Our therapeutic approach for chronic infections

The following therapeutic procedures are used in the Alpstein Clinic for chronic infections:
  • Whole-body hyperthermia
  • Colon hydrotherapy with reflorisation
  • Nutritional advice and diet change after testing
  • Ozone treatment (intravenous, local, rectal, vaginal)
  • Infusion treatment
  • Detoxification (DMPS, EDTA, drainage)
  • Microimmunotherapy, e.g. for virus drainage
  • Vital field therapy for vaccine and drug elimination
  • Leech therapy
  • etc.

The combination of various therapies improves cell metabolism and the immune system can restore normal infection defense.

Lyme disease

Lyme disease is an infectious disease that can be acute or chronic. It is triggered by bacteria which are mainly transmitted by a tick sting – commonly mistakenly called a tick bite. Lyme disease is the most common tick-borne disease in the Northern Hemisphere. In the Alpstein Clinic, we often see chronic Lyme disease, the main distribution area of which is Europe and North America.

The symptoms of Lyme disease can be multifaceted, which can make it difficult to diagnose and differentiate from other diseases. The sooner the illness is recognized, the better and faster the healing prospects. We classify Lyme disease into three stages, based on symptoms, in order to support an even more precise treatment approach.

Stage 1

Circular or ring-shaped, red skin appearance at the site of the tick sting after days or weeks, also known as migrating redness or erythema migrans. Important: The migrating redness may be absent in some cases.

Further general symptoms can occur including:

  • headache, joint and muscle pain
  • weakness
  • fever
  • swollen glands


Stage 2

Flu-like symptoms a few months after the tick sting

Infection, which can affect not only the skin, but also other organs such as:

  • the nervous system (neuroborreliosis) – nerve root inflammation, meningitis, paralysis of facial nerves (facial palsy), etc.
  • the heart – myocarditis and pericarditis
  • the eye – middle eyelid inflammation (uveitis)


Stage 3

Occurs months to years after the tick sting, leading primarily to:

  • Lyme arthritis, which means recurrent inflammation in the joints
  • Increasing impact on the nervous system


Our approach for Lyme disease

Our treatments for Lyme disease vary depending on the stage of the disease and any other underlying diseases.

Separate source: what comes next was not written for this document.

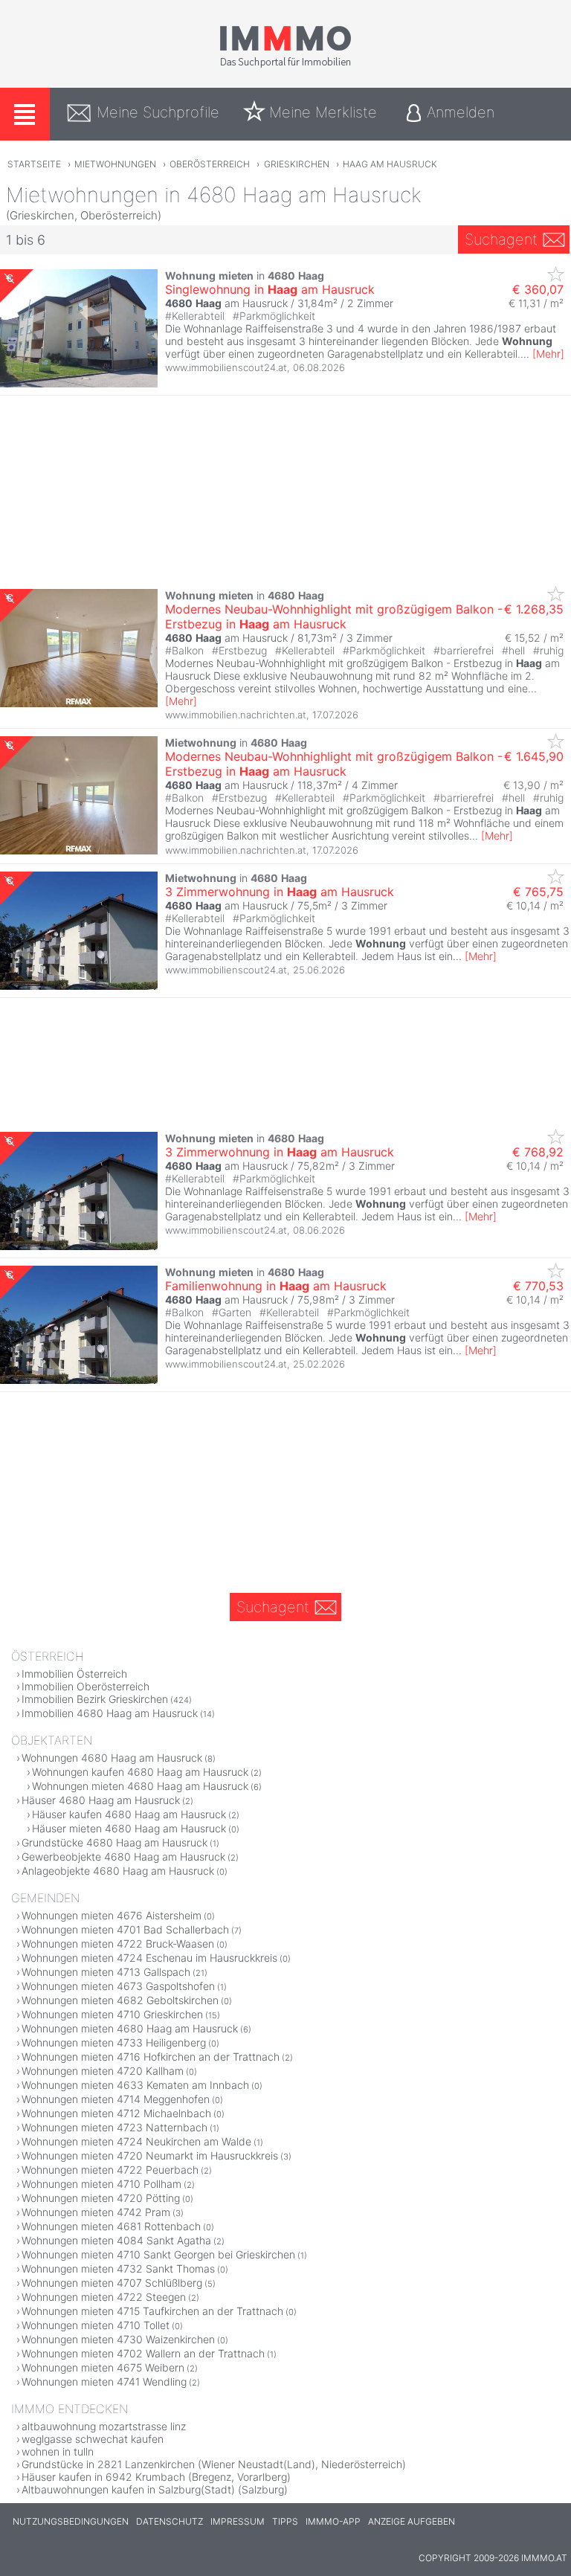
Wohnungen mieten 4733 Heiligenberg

Only a small proportion of patients suffer from Lyme disease after a tick sting. Therefore, it is important to determine the current state of health. The following diagnostics are used for this purpose:

  • Specific laboratory tests for Lyme disease:
    • Antibody detection for Borrelia: ELISA
    • Confirmation test: Immuno-blot or Western blot
    • LTT Borrelia: evidence/treatment course monitoring of active Lyme disease
  • Exclusion of other tick-borne diseases, such as bartonella henselae, ehrlichiosis, rickettsia, babesia, tick-borne encephalitis (TBE)
  • Co-infections like Epstein Barr viruses (EBV), cytomegaloviruses (CMV), herpes viruses, chlamydia etc.
  • Dark-field: assessment of the inner environment
  • Food intolerances
  • Immune status, through blood and stool examination
  • Vital substance analysis
  • Pollution levels
  • Determination of chronic sources of infection in the dental area
  • etc.

Important to know: Borrelia can spread intra- and extracellularly, i.e. multiplying inside and outside the body cell. Since the antibiotic is only directed at the extracellular destruction of Borrelia, it does not make sense to use conventional antibiotic therapy as a sole and long-term therapy. We therefore rely on a multifactorial treatment, as with chronic infections.